MicroLens: A Performance Analysis Framework for Microservices Using Hidden Metrics With BPF
Abstract
Determining the root cause of performance regression for microservices is challenging. The topological cascading performance implications among microservices hide the source of the problem. Additionally, the lack of knowledge about application phases can potentially lead to false-positive critical service detection. Service resource utilization is an imperfect proxy for application performance, potentially leading to false positives. Therefore, in this work, we propose a new performance testing framework that leverages hidden Berkeley Packet Filter (BPF) kernel metrics to locate root causes of performance regression.
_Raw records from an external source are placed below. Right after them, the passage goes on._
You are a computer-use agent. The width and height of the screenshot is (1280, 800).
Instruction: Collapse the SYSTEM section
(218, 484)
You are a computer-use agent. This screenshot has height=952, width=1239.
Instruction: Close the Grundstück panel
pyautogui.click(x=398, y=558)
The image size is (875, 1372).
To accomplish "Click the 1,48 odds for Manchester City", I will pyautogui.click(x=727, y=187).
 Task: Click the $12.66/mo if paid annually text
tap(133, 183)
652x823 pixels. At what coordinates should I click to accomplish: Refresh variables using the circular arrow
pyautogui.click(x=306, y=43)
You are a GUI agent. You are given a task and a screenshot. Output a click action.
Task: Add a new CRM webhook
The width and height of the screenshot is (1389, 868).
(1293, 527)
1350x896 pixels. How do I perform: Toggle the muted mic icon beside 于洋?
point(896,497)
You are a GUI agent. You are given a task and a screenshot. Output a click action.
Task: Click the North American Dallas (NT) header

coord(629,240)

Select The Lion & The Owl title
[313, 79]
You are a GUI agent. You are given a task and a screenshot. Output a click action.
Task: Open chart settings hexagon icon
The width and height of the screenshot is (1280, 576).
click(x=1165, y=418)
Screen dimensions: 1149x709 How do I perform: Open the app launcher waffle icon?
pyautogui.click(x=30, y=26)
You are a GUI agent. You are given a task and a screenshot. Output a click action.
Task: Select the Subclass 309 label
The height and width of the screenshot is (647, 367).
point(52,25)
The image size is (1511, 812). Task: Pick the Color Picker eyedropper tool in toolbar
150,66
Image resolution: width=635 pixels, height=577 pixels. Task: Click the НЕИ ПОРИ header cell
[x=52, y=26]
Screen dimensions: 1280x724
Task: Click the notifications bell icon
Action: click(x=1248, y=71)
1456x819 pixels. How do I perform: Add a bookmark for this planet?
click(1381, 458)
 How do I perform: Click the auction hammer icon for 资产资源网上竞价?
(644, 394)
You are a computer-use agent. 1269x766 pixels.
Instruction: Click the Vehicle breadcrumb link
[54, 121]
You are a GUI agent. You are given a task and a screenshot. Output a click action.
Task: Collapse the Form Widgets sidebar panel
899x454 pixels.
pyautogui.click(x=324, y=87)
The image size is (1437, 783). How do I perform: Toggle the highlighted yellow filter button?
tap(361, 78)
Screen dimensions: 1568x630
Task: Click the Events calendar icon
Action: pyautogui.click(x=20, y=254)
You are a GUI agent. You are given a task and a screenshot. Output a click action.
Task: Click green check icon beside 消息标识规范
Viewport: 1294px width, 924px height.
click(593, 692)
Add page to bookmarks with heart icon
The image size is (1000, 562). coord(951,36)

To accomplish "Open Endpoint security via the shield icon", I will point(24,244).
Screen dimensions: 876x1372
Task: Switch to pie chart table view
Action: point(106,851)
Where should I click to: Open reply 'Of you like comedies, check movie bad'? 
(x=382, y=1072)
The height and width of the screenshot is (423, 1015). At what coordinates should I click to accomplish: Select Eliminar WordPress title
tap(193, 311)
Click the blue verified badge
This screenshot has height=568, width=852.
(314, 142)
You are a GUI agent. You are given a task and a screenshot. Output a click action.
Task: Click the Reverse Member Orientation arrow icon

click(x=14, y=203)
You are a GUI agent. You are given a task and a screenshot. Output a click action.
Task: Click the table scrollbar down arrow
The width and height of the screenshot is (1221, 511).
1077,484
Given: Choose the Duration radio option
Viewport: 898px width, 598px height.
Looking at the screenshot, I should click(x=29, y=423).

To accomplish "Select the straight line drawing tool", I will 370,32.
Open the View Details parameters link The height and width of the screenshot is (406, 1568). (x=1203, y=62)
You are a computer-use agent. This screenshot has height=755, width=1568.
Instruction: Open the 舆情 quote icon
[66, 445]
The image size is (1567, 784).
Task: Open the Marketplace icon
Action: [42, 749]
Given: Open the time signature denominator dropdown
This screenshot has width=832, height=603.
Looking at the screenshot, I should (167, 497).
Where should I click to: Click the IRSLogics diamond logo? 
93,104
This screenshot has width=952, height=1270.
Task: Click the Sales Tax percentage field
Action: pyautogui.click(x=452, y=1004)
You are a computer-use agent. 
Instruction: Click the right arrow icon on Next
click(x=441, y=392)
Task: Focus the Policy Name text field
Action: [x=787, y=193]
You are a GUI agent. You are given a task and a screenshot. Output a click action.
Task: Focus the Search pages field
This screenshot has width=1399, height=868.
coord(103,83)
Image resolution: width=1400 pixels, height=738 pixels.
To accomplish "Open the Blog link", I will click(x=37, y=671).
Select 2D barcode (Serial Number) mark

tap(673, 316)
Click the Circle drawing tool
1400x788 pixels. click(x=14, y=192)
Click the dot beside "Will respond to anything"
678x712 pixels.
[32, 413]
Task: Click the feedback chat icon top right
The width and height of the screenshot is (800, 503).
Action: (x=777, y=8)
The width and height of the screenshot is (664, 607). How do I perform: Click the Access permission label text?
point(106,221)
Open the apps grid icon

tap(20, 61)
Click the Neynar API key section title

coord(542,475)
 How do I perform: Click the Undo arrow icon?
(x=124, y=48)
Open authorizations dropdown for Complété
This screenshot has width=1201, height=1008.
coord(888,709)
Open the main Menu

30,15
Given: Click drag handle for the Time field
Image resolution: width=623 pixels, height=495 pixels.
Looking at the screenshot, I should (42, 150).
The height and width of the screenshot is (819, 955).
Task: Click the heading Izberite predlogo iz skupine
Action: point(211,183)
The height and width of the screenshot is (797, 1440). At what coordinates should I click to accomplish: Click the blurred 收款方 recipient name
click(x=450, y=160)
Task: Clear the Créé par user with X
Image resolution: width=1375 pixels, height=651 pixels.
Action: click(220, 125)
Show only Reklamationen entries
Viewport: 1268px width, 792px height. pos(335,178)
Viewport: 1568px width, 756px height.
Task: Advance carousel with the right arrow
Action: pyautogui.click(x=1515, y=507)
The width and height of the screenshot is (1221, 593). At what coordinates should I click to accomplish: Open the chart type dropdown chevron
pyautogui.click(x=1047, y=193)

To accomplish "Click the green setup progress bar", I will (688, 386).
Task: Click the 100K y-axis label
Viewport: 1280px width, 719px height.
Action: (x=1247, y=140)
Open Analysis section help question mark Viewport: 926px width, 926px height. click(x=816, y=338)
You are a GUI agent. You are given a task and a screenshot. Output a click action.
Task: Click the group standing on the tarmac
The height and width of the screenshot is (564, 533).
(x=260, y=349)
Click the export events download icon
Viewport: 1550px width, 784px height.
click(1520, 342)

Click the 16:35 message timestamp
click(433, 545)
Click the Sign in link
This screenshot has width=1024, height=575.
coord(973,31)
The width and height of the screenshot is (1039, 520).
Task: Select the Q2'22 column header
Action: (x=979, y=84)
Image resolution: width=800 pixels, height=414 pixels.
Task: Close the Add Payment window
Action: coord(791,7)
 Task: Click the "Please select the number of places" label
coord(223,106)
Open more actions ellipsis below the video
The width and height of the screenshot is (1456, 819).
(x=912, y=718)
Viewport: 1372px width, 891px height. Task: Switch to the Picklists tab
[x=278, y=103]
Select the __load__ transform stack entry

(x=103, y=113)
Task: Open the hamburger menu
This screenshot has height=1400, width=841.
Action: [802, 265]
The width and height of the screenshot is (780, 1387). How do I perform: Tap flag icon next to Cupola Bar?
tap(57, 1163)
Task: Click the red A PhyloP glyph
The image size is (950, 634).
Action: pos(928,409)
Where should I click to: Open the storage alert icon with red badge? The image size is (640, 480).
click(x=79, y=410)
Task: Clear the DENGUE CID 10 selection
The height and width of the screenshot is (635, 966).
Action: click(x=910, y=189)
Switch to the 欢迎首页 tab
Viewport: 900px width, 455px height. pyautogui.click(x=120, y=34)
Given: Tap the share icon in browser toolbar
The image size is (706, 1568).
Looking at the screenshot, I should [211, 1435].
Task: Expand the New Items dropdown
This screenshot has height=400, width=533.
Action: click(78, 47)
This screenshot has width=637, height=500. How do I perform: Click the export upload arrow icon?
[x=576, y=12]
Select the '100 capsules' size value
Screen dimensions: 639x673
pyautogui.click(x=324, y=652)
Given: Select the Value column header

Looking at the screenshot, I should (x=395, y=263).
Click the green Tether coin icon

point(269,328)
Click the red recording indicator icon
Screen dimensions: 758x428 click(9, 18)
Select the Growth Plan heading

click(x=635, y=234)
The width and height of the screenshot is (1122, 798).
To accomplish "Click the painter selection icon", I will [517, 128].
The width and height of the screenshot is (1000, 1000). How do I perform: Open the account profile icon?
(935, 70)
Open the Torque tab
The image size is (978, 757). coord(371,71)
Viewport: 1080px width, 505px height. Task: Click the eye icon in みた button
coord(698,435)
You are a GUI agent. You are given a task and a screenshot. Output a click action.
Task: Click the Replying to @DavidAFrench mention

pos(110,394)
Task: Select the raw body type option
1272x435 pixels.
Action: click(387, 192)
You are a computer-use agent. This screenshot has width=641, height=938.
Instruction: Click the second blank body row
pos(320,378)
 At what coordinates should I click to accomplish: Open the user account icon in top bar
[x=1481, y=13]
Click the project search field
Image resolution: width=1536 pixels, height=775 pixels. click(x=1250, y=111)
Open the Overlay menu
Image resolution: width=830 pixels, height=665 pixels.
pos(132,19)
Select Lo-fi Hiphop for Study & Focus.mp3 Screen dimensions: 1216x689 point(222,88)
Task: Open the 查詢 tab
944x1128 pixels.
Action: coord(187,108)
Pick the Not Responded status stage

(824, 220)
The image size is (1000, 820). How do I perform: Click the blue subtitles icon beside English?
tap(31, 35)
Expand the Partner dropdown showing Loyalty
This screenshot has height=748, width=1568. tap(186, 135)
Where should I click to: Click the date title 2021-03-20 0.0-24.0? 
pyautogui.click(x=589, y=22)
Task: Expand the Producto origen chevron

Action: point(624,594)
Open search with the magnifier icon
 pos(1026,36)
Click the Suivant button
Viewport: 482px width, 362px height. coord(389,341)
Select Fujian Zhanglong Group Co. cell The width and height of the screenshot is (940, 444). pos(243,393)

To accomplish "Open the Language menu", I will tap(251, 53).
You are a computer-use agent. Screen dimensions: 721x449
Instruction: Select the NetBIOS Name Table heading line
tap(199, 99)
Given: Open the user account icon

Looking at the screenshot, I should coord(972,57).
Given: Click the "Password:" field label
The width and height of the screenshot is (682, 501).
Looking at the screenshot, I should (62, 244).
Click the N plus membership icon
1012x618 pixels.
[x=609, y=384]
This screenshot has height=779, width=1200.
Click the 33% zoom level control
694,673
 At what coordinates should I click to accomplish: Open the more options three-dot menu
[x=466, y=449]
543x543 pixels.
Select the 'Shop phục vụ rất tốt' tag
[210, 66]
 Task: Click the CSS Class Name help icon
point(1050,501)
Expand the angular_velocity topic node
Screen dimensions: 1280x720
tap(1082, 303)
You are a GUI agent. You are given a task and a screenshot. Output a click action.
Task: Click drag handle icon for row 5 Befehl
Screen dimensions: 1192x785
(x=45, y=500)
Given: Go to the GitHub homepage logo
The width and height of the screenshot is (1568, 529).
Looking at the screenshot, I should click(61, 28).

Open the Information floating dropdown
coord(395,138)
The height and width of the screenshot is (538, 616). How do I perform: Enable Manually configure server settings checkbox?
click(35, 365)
The framework applies a systematic multi-level approach to analyze microservice performance without intrusive code instrumentation. First, the framework constructs an attributed graph with microservice requests, scores the services to identify the critical paths, and ranks the low-level metrics to highlight the root cause of performance regression. Through judiciously designed experiments, we evaluated the metric collection overhead, showing less than 18% more latency when the application is running across hosts and 9% within the same host. In addition, depending on the application, no overhead is experienced, while the state-of-the-art approach presented up to 1060% more latency. The microservice benchmark evaluation shows that MicroLens can successfully identify the set of root causes and that the causes vary when the application is running in different infrastructures.